> PROBLEM REQUIREMENTS: All records need to be reproduced exactly. Keep every word as it is.

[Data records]

BEGIN

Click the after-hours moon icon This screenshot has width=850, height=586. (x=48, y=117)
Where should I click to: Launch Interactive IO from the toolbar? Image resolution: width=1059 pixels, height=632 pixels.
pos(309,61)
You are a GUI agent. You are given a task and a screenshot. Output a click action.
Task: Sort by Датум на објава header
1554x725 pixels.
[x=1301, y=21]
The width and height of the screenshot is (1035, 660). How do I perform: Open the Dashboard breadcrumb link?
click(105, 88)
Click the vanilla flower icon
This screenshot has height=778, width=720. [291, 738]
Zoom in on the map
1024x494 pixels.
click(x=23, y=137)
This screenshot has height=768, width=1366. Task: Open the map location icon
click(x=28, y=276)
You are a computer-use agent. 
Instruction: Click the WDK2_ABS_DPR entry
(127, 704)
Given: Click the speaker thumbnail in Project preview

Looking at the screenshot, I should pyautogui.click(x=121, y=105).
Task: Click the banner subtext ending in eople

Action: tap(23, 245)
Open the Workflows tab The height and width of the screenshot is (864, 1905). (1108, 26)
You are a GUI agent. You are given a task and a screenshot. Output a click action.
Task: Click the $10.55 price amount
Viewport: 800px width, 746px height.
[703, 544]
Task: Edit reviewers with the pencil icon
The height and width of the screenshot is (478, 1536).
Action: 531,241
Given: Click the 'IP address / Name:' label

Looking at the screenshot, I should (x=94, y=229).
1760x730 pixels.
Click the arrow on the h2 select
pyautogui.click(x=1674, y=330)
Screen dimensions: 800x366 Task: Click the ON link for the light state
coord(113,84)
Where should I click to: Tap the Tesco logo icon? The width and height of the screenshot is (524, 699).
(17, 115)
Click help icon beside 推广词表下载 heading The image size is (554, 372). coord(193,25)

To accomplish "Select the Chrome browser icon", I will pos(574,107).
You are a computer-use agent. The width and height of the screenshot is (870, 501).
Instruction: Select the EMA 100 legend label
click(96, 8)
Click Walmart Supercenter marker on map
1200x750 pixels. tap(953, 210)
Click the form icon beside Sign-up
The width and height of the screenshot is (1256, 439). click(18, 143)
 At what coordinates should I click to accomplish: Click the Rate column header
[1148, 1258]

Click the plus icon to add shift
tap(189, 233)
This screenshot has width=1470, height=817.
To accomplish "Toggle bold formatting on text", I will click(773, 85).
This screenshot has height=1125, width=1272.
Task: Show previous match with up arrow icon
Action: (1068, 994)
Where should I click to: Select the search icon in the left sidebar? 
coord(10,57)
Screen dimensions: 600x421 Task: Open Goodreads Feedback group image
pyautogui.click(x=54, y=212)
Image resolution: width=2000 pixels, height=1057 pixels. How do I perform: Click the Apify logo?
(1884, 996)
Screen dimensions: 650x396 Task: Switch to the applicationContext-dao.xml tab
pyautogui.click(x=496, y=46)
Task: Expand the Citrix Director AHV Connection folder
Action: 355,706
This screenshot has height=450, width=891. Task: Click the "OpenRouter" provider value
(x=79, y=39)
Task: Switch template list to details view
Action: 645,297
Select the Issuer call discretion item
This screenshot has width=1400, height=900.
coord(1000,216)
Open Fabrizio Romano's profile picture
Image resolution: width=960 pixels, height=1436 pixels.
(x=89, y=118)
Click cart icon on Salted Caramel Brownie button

END

> EXERCISE ANSWER:
Click the after-hours moon icon This screenshot has width=850, height=586. (x=48, y=117)
Where should I click to: Launch Interactive IO from the toolbar? Image resolution: width=1059 pixels, height=632 pixels.
pos(309,61)
You are a GUI agent. You are given a task and a screenshot. Output a click action.
Task: Sort by Датум на објава header
1554x725 pixels.
[x=1301, y=21]
The width and height of the screenshot is (1035, 660). How do I perform: Open the Dashboard breadcrumb link?
click(105, 88)
Click the vanilla flower icon
This screenshot has height=778, width=720. [291, 738]
Zoom in on the map
1024x494 pixels.
click(x=23, y=137)
This screenshot has height=768, width=1366. Task: Open the map location icon
click(x=28, y=276)
You are a computer-use agent. 
Instruction: Click the WDK2_ABS_DPR entry
(127, 704)
Given: Click the speaker thumbnail in Project preview

Looking at the screenshot, I should pyautogui.click(x=121, y=105).
Task: Click the banner subtext ending in eople

Action: tap(23, 245)
Open the Workflows tab The height and width of the screenshot is (864, 1905). (1108, 26)
You are a GUI agent. You are given a task and a screenshot. Output a click action.
Task: Click the $10.55 price amount
Viewport: 800px width, 746px height.
[703, 544]
Task: Edit reviewers with the pencil icon
The height and width of the screenshot is (478, 1536).
Action: 531,241
Given: Click the 'IP address / Name:' label

Looking at the screenshot, I should (x=94, y=229).
1760x730 pixels.
Click the arrow on the h2 select
pyautogui.click(x=1674, y=330)
Screen dimensions: 800x366 Task: Click the ON link for the light state
coord(113,84)
Where should I click to: Tap the Tesco logo icon? The width and height of the screenshot is (524, 699).
(17, 115)
Click help icon beside 推广词表下载 heading The image size is (554, 372). coord(193,25)

To accomplish "Select the Chrome browser icon", I will pos(574,107).
You are a computer-use agent. The width and height of the screenshot is (870, 501).
Instruction: Select the EMA 100 legend label
click(96, 8)
Click Walmart Supercenter marker on map
1200x750 pixels. tap(953, 210)
Click the form icon beside Sign-up
The width and height of the screenshot is (1256, 439). click(18, 143)
 At what coordinates should I click to accomplish: Click the Rate column header
[1148, 1258]

Click the plus icon to add shift
tap(189, 233)
This screenshot has width=1470, height=817.
To accomplish "Toggle bold formatting on text", I will click(773, 85).
This screenshot has height=1125, width=1272.
Task: Show previous match with up arrow icon
Action: (1068, 994)
Where should I click to: Select the search icon in the left sidebar? 
coord(10,57)
Screen dimensions: 600x421 Task: Open Goodreads Feedback group image
pyautogui.click(x=54, y=212)
Image resolution: width=2000 pixels, height=1057 pixels. How do I perform: Click the Apify logo?
(1884, 996)
Screen dimensions: 650x396 Task: Switch to the applicationContext-dao.xml tab
pyautogui.click(x=496, y=46)
Task: Expand the Citrix Director AHV Connection folder
Action: 355,706
This screenshot has height=450, width=891. Task: Click the "OpenRouter" provider value
(x=79, y=39)
Task: Switch template list to details view
Action: 645,297
Select the Issuer call discretion item
This screenshot has width=1400, height=900.
coord(1000,216)
Open Fabrizio Romano's profile picture
Image resolution: width=960 pixels, height=1436 pixels.
(x=89, y=118)
Click cart icon on Salted Caramel Brownie button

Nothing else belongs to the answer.